BEGIN

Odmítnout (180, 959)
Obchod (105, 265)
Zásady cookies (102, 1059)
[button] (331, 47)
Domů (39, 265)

END
BEGIN

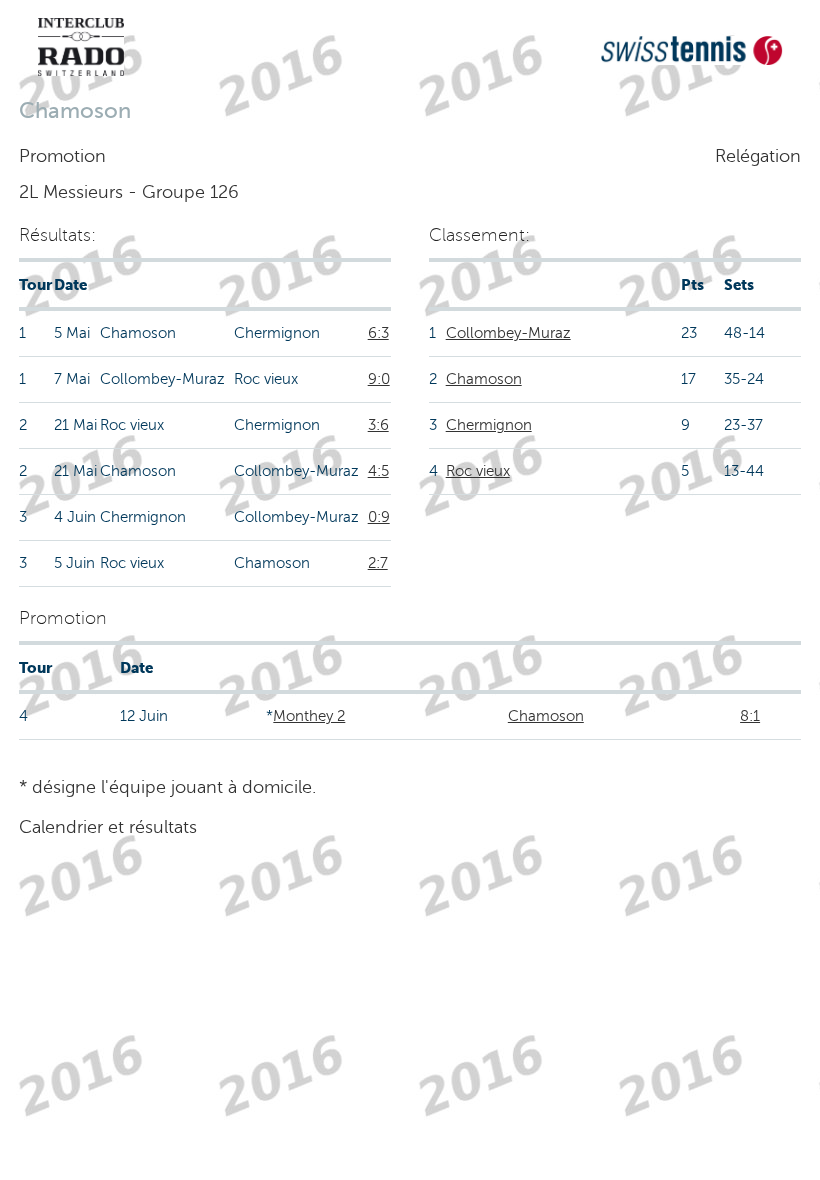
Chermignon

END
BEGIN

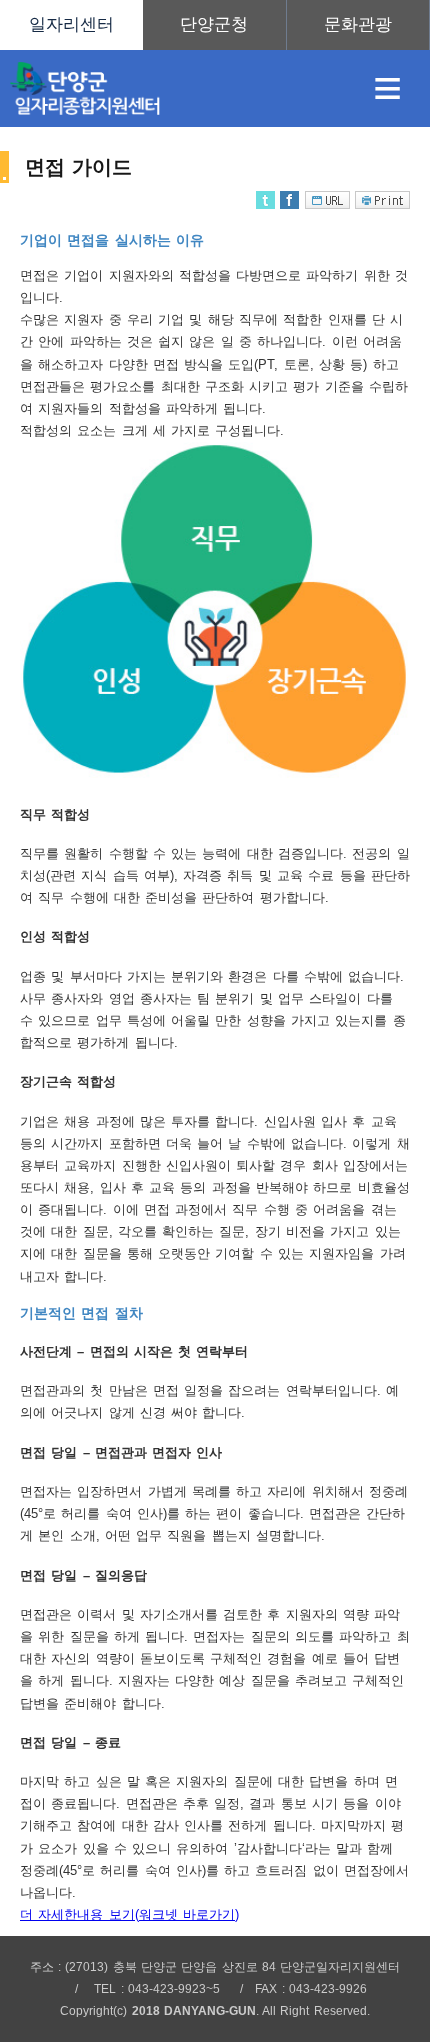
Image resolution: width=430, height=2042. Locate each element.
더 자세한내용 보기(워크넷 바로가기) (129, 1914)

END

## [The task]
Set down precisely the lines above between the line holding "Image resolution: width=430, height=2042." and the line holding "더 자세한내용 보기(워크넷 바로가기) (129, 1914)", inclusive, and nothing beyond them.

## [Solution for this problem]
Image resolution: width=430, height=2042. Locate each element.
더 자세한내용 보기(워크넷 바로가기) (129, 1914)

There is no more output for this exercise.